Клеопатра ничего не сказала, но подумала о тирании Юлия Цезаря, Клодия, самого Помпея. Что за лицемеры эти римляне! Они делают все, что хотят, а потом, когда это им политически выгодно, прячутся за республиканскими идеалами!
— Итак, ныне не самое лучшее время для тебя, — продолжал Помпей. — Сенаторы вздыхают по более демократическим временам. Здесь боятся монархического влияния. Боюсь, Сенат не в том настроении, чтобы проявить к тебе благосклонность. Мы должны подождать более благоприятных времен.
— Моя дочь-узурпаторша сидит на моем троне. У меня нет страны! Куда мне идти? Неужели я навеки изгнан из своей страны?
«И я тоже!» — подумалось Клеопатре. Быть может, ей вовсе не суждено вырасти и стать царицей, как было предсказано, а вместо этого придется вместе с отцом пасти коз на каком-нибудь безлюдном клочке земли посреди негостеприимного моря.

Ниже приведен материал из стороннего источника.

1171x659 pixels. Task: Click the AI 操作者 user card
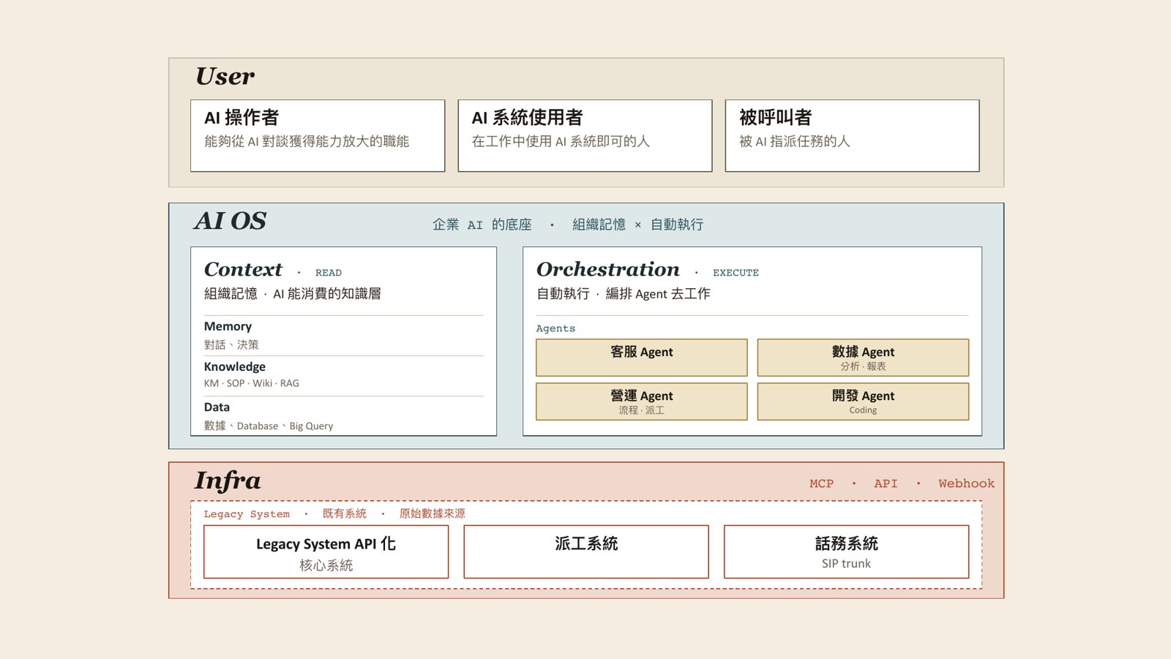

— Повелитель, — возразил Архимед. — Возможно, найдется более безопасное место, где ты можешь подождать, пока стихия не обратится тебе на пользу. Оставь здесь Аммония, чтобы он присмотрел за делами, а сам удались в более спокойные воды.
— Твой юный родич прав, — кивнул Помпей. — В Сенате никогда не устают обсуждать вопрос о Египте. Но сейчас не стоит силой подталкивать сенаторов к тому или иному решению. Вспомни о судьбе своего брата, Птолемея Кипрского.
С этим зловещим предупреждением Помпей удалился, заявив, что супруга ожидает его в саду, где они намеревались посмотреть на весенние цветы.
— Да пребудут с тобой боги, друг мой, — сказал он на прощание, а потом поцеловал руку царевне.
Клеопатра знала, что они больше не увидят Помпея — он будет избегать встреч с ними до тех пор, пока они не соберутся и не уедут. Она вообразила, как Помпей украдкой выглядывает из окна, дабы удостовериться, что они удаляются прочь от его виллы и наконец скрываются вдали.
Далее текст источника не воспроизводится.